- [SET PROBLEM 1]: According to the text on sample size and Heywood cases in factor analysis, what happens in a Heywood case?
- [SET PROBLEM 2]: Extend the text on sample size and Heywood cases in factor analysis from the point where it ends.

- [TEXT EXCERPT]:

========================================

Monte Carlo Example 1: Adequacy of Sample Size and Heywood Cases in Factor Analysis

One of the questions that tends to arise in many contexts in statistics is "How big a sample do I need?" In standard classical testing situations, this is related frequently to the question of statistical power. If you need to reject the null hypothesis to prove a theoretical point, you certainly want to have adequate power to detect a false null hypothesis. Increasing sample size is the most straightforward way of manipulating power.  

In covariance structure analysis, the experimenter is frequently in a somewhat different position, i.e., trying to show that a particular model fits the data well. Here, there can be a different reason for questioning sample size. This reason is not emphasized sufficiently in most textbooks on structural modeling. Specifically, when sample size is insufficient, the iterative procedure may converge to a minimum that is simply impossible, i.e., represents estimates that are way out of line with reality.

For example, in factor analysis, you may encounter the Heywood case, in which one of the residual (or "unique") variances is estimated to be zero (or, in older structural modeling programs, a negative value).  

A natural question to ask at the outset of a structural modeling study is, "If my model is a good approximation to reality, the basic statistical assumptions are met, and I gather a sample of size N, am I likely to obtain results from my analysis that agree with my model?" If the answer is "No," you may as well not conduct the study! Yet, people seldom investigate such a question before conducting structural modeling studies, and no published textbook describes the use of Monte Carlo methods to investigate such a question.

Here, we examine how the use of Monte Carlo methods can reveal an insufficient sample size, i.e., an N that leaves a high prior probability of a misleading analysis.

We will use the data file Lawley.sta, and imagine that we are Lawley, about to gather data to test a confirmatory factor model like the one in the file Lawley.cmd. In this example, we will use the Monte Carlo module of SEPATH to examine the long-run performance of the testing procedure in a situation where the confirmatory factor model and underlying statistical assumptions are correct.

Open the Lawley.sta data file and start the Structural Equation Modeling module:

Ribbon bar. Select the Home tab. In the File group, click the Open arrow and select Open Examples to display the Open a STATISTICA Data File dialog box. Open the Datasets folder. Open the data file, which is located in the SEPATH folder. Then, select the Statistics tab. In the Advanced/Multivariate group, click Advanced Models and on the menu, select Structural Equation to display the Structural Equation Model Startup Panel.

Classic menus. On the File menu, select Open Examples to display the Open a STATISTICA Data File dialog box. Open the Datasets folder. Open the data file, which is located in the SEPATH  folder. Then, from the Statistics - Advanced Linear/Nonlinear Models submenu, select Structural Equation Modeling to display the Structural Equation Model Startup Panel.

Click the Path tool button to display the Path Construction Tool dialog box.

In the Path Construction Tool dialog box, click the Edit latent button to display the Path Tool - Edit Latent Variable Names dialog box. In the first three boxes, type in the names Visual, Verbal, and Speed.

Click the OK button.

We are going to simulate a model in which all factor loadings are .6, all unique variances are .64, and all the factor intercorrelations are zero. We will do this by creating a model with these numbers inserted in braces as initial values. The Monte Carlo procedure will read these numbers, treat them as population parameters, and generate samples from the covariance matrix corresponding to these values.

========================================

- [DATA SEGMENT]:
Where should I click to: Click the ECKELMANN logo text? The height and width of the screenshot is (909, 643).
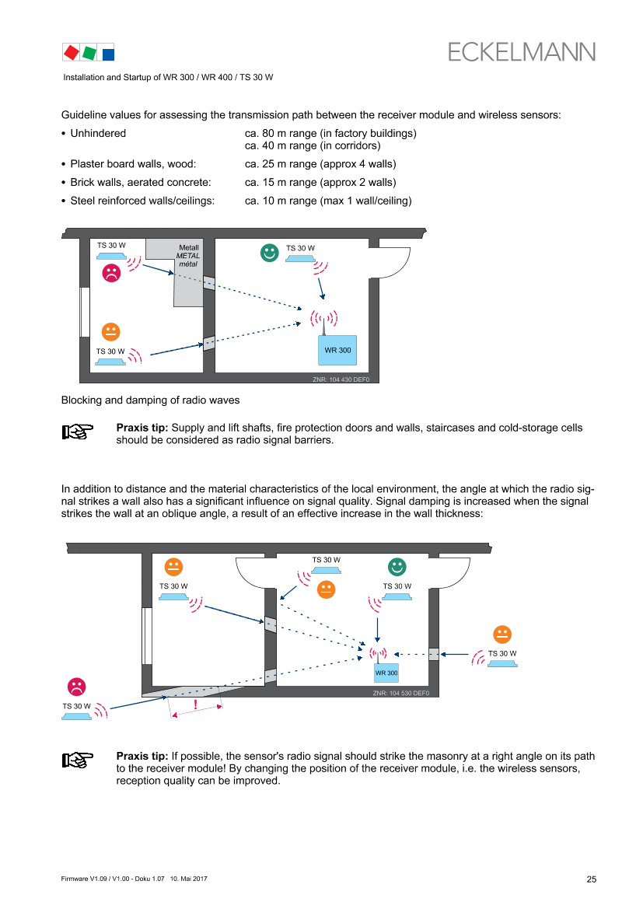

========================================

- [RESULT 1]: One of the residual (or "unique") variances is estimated to be zero, or negative in older structural modeling programs.

- [RESULT 2]:
First, create the factor loadings for the Visual factor.

In the Path Construction Tool dialog box, select Visual in the From list.

Select VIS_PERC, CUBES, and LOZENGES in the To list.

In the Path Type group box, select the X-->Y option button.

In the Start value group box, select the Include check box and type in the value .6.

Now click the Add>> button.

You should see the following three paths displayed in the Paths window.

(Visual)-1{.6}->[VIS_PERC]

(Visual)-2{.6}->[CUBES]

(Visual)-3{.6}->[LOZENGES]

Next, create the factor loadings for the Verbal factor. Select Verbal in the From list, and PAR_COMP, SEN_COMP, and WRD_MNG in the To list. Now click the Add>> button.

You should see the following three paths added to the previous paths in the Paths window.

(Verbal)-4{.6}->[PAR_COMP]

(Verbal)-5{.6}->[SEN_COMP]

(Verbal)-6{.6}->[WRD_MNG]

Next, in similar fashion, create loadings from the Speed factor to the variables ADDITION, CNT_DOT, and ST_CURVE. When you are finished, the dialog should look like this:

Now, create the residual variable paths.

In the Path Type group box, select the Residual option button.

In the Start value group box, type .64 in the Value box. Select all the manifest variables, and click the Add>> button.

Finally, add the paths for the factor intercorrelations:

In the To variables drop-down list, select Latent.

In the Path Type group box, select the Correl. option button.

In the To list, select the variables Speed, Verbal, and Visual.

In the Start value group box, in the Value box, type 0.0. Then, click Add>>.

Your model is fully specified. Click the OK button, and the model will be displayed in the Analysis syntax window.

Before continuing, compare your file with the commands in Monte1.cmd to verify that they agree.  

You are now ready to perform the Monte Carlo experiment. Before setting up and running the study, choose the appropriate parameters in the Analysis Parameters dialog box.

In the Structural Equation Modeling Startup Panel, select the Advanced tab, and click the Set parameters button to display the Analysis Parameters dialog box. In the Data to analyze group box, select the Correlations option button.

Since most factor analyses are performed on correlation matrices, this mode is preferred over analyzing covariances.  

Note that, in the Global iteration parameters group box, the Maximum no. of iterations has a default value of 30. In most Monte Carlo studies, it is a good idea to increase the maximum number of iterations to avoid the somewhat ambiguous results that are generated when iteration is prematurely terminated because more than 30 iterations are required. Increase the maximum number of iterations to 150 by typing this value into the edit field or by using the microscrolls.

Now, click the OK (Accept parameters) button.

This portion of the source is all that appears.